He knew that. He shrugged. "Father will have to think of something. Tell him I'll screen him from Sickle Mountain."
Then he went back to his classroom.
"All right, class dismissed," he said. "You have twenty minutes to get your bags packed. We're going to work for real, now."
Airboats and airships flocked to Sickle Mountain; some of them hastened back to Port Carpenter for loads of food, for there was none in the storehouses at the embarkation camp. They inspected ship after ship, and chose two three-hundred-footers. They sent airships and freight-scows to the dozen-odd cities and industrial centers that had been already explored, to gather cargo, as far as possible the items in shortest supply on Poictesme.
"Don't worry about a market smash," his father told him. "We have that taken care of. Trisystem Investments has just bought up a lot of stock in both of those companies, and we've set up agreements with them—informally, of course; we'll have to get them voted on by our own companies—to sell them ships from Koshchei. In return, the company that's building the ship out of four air-freighters will go to Janicot, and the company that's building a ship out of the old Leitzenring Building will go to Jurgen, and they'll both stay off Koshchei.
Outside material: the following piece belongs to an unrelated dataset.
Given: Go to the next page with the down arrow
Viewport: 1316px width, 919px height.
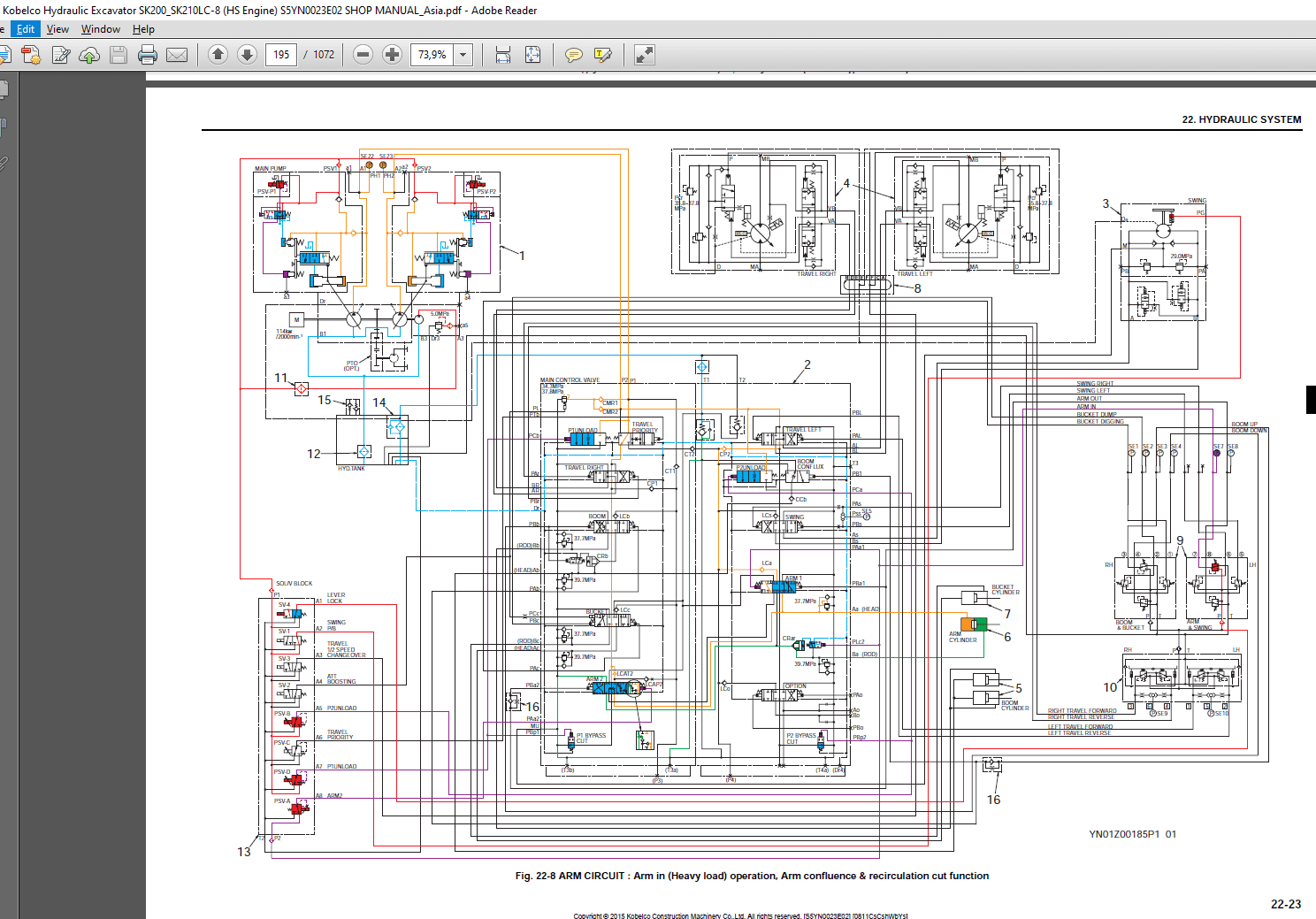Looking at the screenshot, I should (248, 55).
Sterber, Flynn & Chen-Wong will probably be defending antitrust suits till the end of time. The Planetary Government has stopped liking us, you know."
"Then we'll have to get one that will like us. There'll be an election about this time next year, won't there?"
His father nodded. "To use one of your expressions, we're working on it. How soon can you get your ships in?"
"Well be loaded and ready to lift off in a week. Another week for the trip."
"Well, don't forget that equipment you promised Kurt Fawzi."